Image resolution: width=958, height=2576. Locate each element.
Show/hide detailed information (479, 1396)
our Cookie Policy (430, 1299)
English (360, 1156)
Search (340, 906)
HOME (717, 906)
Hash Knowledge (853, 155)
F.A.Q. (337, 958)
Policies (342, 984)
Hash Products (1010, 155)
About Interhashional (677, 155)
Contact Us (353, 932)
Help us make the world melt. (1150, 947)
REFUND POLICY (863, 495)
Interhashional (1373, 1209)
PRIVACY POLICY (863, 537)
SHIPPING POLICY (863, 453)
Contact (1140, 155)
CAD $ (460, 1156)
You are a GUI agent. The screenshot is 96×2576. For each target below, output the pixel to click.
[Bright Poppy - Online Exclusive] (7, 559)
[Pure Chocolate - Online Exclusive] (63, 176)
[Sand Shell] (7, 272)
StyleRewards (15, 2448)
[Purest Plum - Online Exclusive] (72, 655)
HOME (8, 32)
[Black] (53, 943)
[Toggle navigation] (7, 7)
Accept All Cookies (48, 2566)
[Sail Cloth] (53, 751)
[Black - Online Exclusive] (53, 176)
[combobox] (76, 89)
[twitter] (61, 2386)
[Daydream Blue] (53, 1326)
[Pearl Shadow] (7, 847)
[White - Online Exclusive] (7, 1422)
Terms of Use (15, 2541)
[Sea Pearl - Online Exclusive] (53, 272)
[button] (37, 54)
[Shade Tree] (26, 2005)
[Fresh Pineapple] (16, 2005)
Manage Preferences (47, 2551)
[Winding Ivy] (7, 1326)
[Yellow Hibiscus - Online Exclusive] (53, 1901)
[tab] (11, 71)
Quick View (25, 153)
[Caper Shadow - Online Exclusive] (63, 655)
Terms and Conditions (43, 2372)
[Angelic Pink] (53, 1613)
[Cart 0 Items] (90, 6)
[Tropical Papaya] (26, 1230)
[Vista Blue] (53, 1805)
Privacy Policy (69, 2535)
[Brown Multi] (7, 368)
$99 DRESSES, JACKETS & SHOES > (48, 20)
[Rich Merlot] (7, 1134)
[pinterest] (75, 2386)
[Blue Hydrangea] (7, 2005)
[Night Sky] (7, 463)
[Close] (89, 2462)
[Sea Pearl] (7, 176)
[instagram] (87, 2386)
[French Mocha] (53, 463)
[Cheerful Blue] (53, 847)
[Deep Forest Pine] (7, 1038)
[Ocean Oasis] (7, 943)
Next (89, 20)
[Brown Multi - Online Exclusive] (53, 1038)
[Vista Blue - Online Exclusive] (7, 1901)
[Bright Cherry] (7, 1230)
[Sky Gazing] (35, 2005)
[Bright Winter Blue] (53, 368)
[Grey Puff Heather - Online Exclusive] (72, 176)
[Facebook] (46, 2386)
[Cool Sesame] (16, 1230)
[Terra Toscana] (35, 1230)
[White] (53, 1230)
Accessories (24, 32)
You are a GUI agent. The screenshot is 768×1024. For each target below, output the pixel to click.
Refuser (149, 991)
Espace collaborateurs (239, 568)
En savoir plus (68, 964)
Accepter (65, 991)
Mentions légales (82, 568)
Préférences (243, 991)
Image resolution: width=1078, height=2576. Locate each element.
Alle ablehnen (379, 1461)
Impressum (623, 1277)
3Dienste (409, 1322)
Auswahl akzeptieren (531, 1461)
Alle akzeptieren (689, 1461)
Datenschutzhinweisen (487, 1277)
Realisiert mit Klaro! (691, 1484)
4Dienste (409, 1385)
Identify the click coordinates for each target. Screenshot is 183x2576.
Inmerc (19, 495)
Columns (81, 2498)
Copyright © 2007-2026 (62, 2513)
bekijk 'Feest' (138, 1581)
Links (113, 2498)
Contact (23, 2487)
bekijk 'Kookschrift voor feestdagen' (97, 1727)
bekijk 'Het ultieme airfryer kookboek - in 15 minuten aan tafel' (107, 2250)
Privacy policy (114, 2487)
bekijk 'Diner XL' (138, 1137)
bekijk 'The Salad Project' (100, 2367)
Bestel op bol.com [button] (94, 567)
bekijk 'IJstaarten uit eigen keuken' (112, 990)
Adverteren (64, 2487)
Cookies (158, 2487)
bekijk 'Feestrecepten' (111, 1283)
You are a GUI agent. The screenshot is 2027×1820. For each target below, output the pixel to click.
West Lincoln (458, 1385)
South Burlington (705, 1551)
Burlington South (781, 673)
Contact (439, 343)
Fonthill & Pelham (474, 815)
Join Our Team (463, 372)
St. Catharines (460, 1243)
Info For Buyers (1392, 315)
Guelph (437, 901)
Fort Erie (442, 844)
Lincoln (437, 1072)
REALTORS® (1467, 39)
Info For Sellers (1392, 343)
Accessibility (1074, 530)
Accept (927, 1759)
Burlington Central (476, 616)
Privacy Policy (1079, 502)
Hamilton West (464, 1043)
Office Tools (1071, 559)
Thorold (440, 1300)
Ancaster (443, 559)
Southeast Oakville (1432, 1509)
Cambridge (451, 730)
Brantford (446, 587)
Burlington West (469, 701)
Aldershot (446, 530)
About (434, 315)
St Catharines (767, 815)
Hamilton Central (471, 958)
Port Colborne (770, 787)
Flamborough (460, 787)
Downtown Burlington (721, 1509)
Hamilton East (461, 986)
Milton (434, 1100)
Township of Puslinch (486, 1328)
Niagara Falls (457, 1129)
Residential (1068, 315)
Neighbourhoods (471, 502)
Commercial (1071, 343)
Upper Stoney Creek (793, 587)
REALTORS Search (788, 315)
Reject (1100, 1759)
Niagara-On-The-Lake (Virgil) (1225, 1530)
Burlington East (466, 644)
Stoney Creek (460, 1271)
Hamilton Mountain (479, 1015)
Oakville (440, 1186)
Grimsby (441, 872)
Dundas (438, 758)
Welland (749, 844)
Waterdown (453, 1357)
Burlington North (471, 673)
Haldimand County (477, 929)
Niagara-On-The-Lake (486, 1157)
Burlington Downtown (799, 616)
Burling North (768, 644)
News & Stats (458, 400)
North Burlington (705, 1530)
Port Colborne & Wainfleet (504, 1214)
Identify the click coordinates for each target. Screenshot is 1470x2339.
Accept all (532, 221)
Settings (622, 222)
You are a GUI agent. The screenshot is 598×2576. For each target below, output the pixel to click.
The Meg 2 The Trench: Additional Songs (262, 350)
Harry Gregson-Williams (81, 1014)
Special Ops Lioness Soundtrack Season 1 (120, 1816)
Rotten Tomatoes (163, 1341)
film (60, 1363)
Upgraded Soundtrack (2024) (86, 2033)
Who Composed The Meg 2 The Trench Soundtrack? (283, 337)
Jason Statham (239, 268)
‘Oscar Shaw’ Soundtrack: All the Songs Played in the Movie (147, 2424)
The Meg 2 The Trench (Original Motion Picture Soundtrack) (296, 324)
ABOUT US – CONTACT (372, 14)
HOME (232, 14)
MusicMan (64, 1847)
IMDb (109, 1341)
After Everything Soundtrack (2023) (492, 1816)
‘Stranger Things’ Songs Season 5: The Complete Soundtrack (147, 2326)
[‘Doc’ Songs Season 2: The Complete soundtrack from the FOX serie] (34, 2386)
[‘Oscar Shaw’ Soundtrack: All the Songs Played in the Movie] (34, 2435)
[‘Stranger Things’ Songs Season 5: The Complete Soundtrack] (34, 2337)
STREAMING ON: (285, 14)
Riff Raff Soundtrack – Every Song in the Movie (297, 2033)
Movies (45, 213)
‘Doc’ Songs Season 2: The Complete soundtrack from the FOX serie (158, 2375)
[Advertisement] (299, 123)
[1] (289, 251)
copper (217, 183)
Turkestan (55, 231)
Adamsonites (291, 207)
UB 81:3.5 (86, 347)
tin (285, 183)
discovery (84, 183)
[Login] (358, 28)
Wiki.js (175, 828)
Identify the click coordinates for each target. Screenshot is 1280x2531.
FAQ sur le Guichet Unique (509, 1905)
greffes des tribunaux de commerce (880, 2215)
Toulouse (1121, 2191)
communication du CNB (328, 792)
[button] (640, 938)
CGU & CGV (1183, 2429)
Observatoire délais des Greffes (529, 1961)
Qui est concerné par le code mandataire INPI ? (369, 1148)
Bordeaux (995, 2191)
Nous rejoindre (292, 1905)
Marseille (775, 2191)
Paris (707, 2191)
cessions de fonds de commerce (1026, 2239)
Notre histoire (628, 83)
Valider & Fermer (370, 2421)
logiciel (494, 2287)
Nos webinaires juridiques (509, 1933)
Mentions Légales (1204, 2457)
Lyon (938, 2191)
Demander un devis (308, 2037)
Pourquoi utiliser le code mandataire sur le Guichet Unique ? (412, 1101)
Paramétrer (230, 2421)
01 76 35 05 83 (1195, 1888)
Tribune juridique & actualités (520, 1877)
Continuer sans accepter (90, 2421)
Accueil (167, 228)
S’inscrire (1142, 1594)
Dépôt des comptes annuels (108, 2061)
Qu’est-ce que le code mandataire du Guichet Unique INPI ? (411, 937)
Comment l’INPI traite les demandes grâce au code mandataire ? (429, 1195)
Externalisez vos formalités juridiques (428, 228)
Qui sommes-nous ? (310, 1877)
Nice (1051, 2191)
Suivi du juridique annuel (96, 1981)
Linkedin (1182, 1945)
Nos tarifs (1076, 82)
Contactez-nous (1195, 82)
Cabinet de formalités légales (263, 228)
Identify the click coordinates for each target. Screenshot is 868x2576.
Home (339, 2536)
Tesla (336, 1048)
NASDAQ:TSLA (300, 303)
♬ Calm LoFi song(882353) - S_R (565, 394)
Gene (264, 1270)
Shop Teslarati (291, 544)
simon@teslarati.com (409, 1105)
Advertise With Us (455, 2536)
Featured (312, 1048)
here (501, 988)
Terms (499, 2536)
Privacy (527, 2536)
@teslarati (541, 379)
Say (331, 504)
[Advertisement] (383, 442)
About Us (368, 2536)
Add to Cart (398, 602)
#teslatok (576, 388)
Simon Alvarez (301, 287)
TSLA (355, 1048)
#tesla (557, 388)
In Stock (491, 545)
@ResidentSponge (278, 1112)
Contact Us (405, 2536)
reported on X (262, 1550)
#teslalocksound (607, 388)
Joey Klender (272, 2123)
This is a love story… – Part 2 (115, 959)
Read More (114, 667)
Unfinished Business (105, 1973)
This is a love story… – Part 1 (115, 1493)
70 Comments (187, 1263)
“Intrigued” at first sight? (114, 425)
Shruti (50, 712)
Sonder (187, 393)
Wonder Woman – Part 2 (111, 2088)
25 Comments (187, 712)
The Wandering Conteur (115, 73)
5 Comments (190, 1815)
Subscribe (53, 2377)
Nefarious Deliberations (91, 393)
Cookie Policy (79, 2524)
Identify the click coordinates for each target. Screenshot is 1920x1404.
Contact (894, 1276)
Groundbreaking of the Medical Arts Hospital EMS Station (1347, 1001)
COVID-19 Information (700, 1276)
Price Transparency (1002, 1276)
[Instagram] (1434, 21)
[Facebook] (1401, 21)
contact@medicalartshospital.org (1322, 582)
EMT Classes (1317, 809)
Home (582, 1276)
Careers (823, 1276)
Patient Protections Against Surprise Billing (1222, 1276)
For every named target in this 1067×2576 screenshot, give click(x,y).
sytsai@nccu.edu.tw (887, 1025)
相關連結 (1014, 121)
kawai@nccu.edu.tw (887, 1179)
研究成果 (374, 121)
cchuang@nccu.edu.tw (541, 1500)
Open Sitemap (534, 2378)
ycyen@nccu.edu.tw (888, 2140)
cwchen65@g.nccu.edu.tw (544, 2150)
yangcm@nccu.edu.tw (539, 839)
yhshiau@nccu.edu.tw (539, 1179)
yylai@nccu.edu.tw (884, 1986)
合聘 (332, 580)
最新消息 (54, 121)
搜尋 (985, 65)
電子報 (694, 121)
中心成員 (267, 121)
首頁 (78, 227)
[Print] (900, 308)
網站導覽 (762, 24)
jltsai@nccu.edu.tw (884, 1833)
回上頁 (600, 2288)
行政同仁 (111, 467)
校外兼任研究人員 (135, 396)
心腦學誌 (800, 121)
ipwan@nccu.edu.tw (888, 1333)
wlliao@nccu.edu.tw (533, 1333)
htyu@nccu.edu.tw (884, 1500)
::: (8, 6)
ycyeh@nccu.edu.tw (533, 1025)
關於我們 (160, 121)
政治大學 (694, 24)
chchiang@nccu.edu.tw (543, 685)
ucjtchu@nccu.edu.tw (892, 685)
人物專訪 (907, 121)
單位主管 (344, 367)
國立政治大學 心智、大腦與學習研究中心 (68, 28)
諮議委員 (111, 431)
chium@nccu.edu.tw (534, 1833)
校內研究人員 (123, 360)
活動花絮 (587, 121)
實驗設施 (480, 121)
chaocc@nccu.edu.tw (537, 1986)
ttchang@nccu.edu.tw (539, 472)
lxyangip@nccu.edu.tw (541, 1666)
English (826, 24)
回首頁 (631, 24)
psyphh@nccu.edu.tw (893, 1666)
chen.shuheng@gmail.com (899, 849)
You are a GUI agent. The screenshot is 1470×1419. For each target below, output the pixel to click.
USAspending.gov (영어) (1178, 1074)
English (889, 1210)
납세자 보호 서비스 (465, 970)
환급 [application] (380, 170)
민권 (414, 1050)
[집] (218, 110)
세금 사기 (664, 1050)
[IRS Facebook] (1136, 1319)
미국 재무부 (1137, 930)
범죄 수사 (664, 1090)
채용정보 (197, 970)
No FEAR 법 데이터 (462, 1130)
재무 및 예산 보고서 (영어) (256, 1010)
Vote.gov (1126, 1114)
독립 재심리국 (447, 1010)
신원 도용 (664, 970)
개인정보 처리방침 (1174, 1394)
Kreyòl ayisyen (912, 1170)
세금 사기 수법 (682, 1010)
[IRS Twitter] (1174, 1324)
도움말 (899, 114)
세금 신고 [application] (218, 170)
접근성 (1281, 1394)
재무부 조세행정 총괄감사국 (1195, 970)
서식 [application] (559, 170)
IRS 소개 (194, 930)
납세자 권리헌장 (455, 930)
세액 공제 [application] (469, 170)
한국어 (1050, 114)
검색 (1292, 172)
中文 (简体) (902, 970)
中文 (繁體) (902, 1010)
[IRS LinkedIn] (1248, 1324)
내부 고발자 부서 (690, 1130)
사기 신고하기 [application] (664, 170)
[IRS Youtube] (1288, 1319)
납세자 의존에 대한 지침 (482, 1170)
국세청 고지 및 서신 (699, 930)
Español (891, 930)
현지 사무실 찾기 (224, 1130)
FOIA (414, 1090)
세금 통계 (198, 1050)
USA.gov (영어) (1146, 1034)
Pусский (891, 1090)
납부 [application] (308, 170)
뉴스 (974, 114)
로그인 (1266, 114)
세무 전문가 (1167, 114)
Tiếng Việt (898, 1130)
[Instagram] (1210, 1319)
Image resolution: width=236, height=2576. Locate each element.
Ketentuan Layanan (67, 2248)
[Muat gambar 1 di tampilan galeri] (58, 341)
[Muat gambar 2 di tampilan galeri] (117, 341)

..............................

__Task to complete__. Up to and including the line with "Accept All Cookies (48, 2566)", output every line of the records above exactly, starting from the first; output nothing else.

__Expected answer__.
Image resolution: width=958, height=2576. Locate each element.
Show/hide detailed information (479, 1396)
our Cookie Policy (430, 1299)
English (360, 1156)
Search (340, 906)
HOME (717, 906)
Hash Knowledge (853, 155)
F.A.Q. (337, 958)
Policies (342, 984)
Hash Products (1010, 155)
About Interhashional (677, 155)
Contact Us (353, 932)
Help us make the world melt. (1150, 947)
REFUND POLICY (863, 495)
Interhashional (1373, 1209)
PRIVACY POLICY (863, 537)
SHIPPING POLICY (863, 453)
Contact (1140, 155)
CAD $ (460, 1156)
You are a GUI agent. The screenshot is 96×2576. For each target below, output the pixel to click.
[Bright Poppy - Online Exclusive] (7, 559)
[Pure Chocolate - Online Exclusive] (63, 176)
[Sand Shell] (7, 272)
StyleRewards (15, 2448)
[Purest Plum - Online Exclusive] (72, 655)
HOME (8, 32)
[Black] (53, 943)
[Toggle navigation] (7, 7)
Accept All Cookies (48, 2566)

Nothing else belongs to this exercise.